Per quanto riguarda il carcinoma della tiroide è stato possibile risalire ad un gruppo di geni frequentemente associati alla malattia e che comprendono i protoncogeni RET e TRK e i geni RAS e BRAF. Quest'ultimo è legato alla trasmissione dei segnali che regolano la crescita e la riproduzione cellulare e una mutazione che lo coinvolge direttamente (BRAF V600E) è stata riscontrata in quasi la metà dei carcinomi papillari tiroidei.

Un gruppo di ricerca dell'Azienda Ospedaliero Universitaria “San Martino” di Genova, coordinato dalla prof.ssa Eleonora Monti ha indagato la presenza della mutazione in una coorte di pazienti con sospetta diagnosi di carcinoma all'analisi citologica, allo scopo di migliorare l'approccio terapeutico e la gestione del follow-up nei pazienti. I ricercatori si sono proposti di valutare l'efficacia della scelta chirurgica incrociando i dati derivati dall'analisi citologica e quelli relativi alla presenza della mutazione in BRAF, optando per la tiroidectomia totale con linfadenectomia nel caso di soggetti con lesione Thy4 e presenza della mutazione o per una terapia più conservativa in caso di pazienti senza mutazione (tiroidectomia senza linfadenectomia in caso di lesione Thy4 o lobectomia con istmectomia in caso di Thy3). I risultati dello studio, apparsi sulla rivista International Journal of Endocrinology, hanno sottolineato che un'alta percentuale di mutazioni in BRAF era presente nei pazienti con lesione Thy4: la mutazione BRAF V600E è stata identificata nell'86% dei pazienti. Di questi, la quasi totalità presentava una lesione maligna. La correlazione tra la mutazione e la diagnosi istologica è stata confermata nel 92% dei casi senza riscontro di falsi positivi.

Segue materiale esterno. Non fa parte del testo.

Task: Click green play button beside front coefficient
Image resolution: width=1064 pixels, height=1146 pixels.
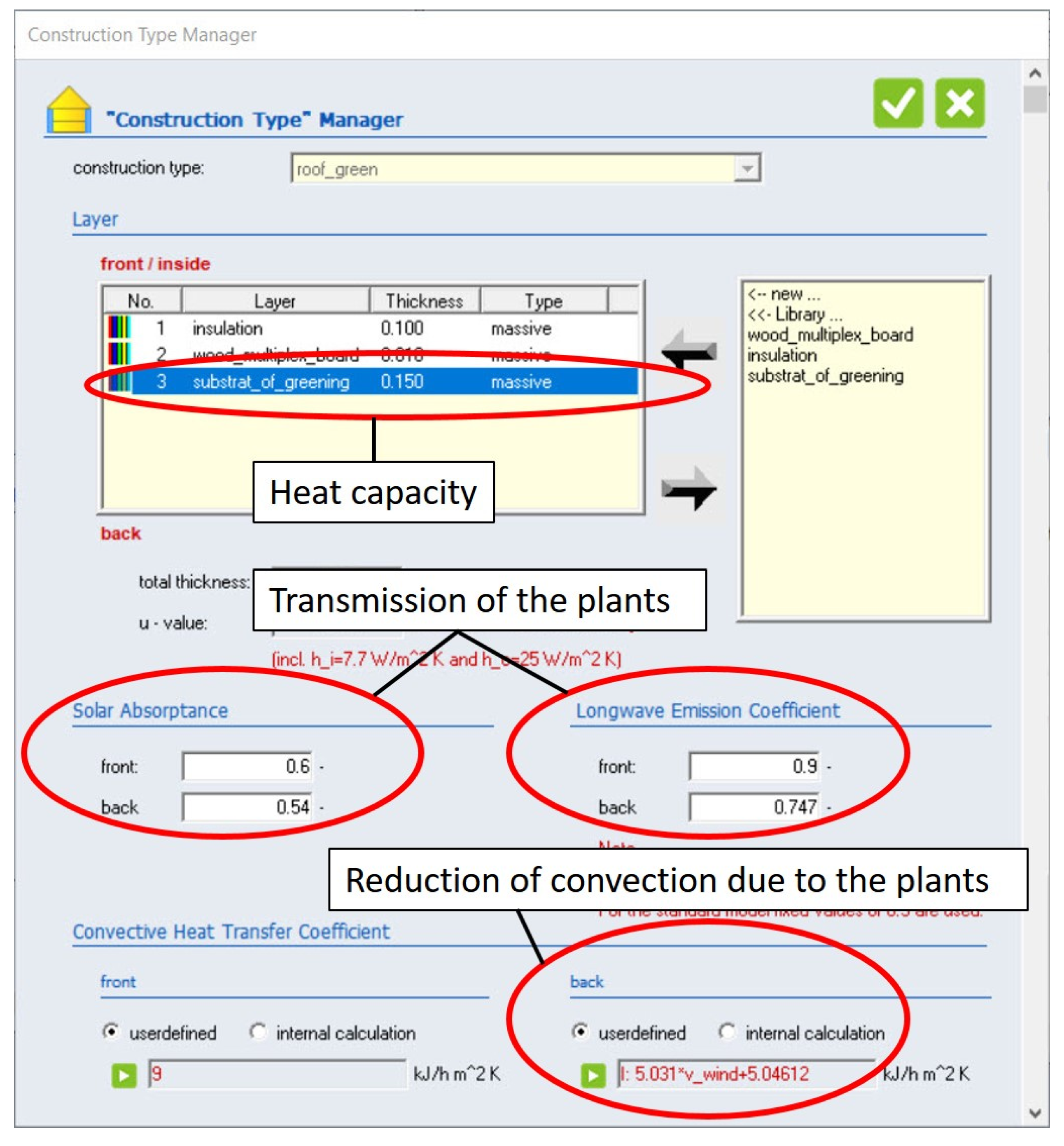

Secondo la proposta terapeutica formulata, in quasi un paziente su 3 è stato possibile attuare una terapia meno aggressiva, propendendo per un lobectomia con istmectomia. Sulla base dei risultati emersi è ovvio che i soggetti nei quali ci sia stato un riscontro all'esame citologico della mutazione BRAF V600E debbano essere sottoposti ad una terapia chirurgica più estesa, seguita da visite di follow-up ravvicinate, mentre nei casi in cui non è presente la mutazione è possibile valutare un approccio chirurgico meno aggressivo. Lo studio genovese si riporta sulla strada tracciata da altri protocolli internazionali nei quali la presenza della mutazione è stata correlata non solo ai risultati dell'esame cito-istologico ma anche al rischio di metastasi o di recidive.